A parallel analysis was applied to each cohort (Emory, Baylor), separately to examine the robustness of the results across clinical sites. The type II Wald chi square ANOVA for the Baylor cohort revealed a significant effect for bias score [fixed-effect estimate = −3.05, Chi square = 32.64, Pr (>χ2) < 0.0001; Table 4], such that more negative bias scores were associated with higher HDRS-17 scores, and with weeks since surgical implantation [fixed-effect estimate = −1.47, Chi square = 64.19, Pr (>χ2) < 0.0001; Table 4], such that greater time elapsed in the study was associated with a decrease in HDRS-17 scores. This finding was echoed in the Emory cohort for both bias score [fixed-effect estimate = −0.70, Chi square = 6.06, Pr (>χ2) < 0.014; Table 5] and weeks since implantation [fixed-effect estimate = −0.32, Chi square = 1653.82, Pr (>χ2) < 0.0001; Table 5].

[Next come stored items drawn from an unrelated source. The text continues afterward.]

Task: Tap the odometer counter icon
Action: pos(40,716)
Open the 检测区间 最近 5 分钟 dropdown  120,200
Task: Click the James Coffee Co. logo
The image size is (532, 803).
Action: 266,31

To further validate our findings, we conducted a leave-one-(patient)-out cross-validation (LOOCV) analysis to predict HDRS-17 scores from bias scores while incorporating the effects of valence, intensity, and week as in the aforementioned linear model for the combined cohort dataset (see methods). Results suggest that the mixed effects of bias score, valence and intensity explain a moderate amount of the variability in HDRS scores per week within each subject [MR − squared (SD) = 0.46(0.28); T(9) = 5.04, p < 0.001].

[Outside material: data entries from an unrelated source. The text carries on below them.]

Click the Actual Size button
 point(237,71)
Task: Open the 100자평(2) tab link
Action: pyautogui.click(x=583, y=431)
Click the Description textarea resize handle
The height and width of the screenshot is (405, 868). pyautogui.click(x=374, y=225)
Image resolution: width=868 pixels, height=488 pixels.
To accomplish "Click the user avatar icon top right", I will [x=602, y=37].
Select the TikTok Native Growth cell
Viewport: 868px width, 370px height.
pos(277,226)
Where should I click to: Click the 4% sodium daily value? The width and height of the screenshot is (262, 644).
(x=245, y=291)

3.1 Control analysis: stimulation status effect on bias ratings
To determine if stimulation status could be excluded from the fixed effects of the HDRS~Bias linear model, a separate linear mixed-effects model was fitted to determine if stimulation status had a significant effect on bias scores (Bias~Stim). This resulted in the following linear mixed-effects model: [Bias Score ~ Stimulation Status + “Days Since Surgical Implant of DBS Electrodes” + Valence + Intensity + (1|Subject ID); Supplementary Table S1]. There was not a significant effect of stimulation status on bias scores (p = 0.53), so the fixed effect of stimulation status was excluded from our linear mixed-effects model predicting HDRS-17 scores (for further information, see Methods: Linear Modeling).
4 Discussion
Previous studies have demonstrated modulation of affective bias in depressed patients undergoing oral antidepressant treatment (Harmer et al., 2004, 2009a,b; Roiser et al., 2012; Harmer, 2013). Here we report the first instance in which this effect is observed in patients with treatment-resistant depression, and those undergoing deep brain stimulation. Specifically, we show that affective bias scores track with clinical depression evaluations over the longitudinal time course of DBS therapy in patients studied at two academic medical centers. Furthermore, we demonstrate the applicability of affective bias as a read-out of long-term DBS therapy.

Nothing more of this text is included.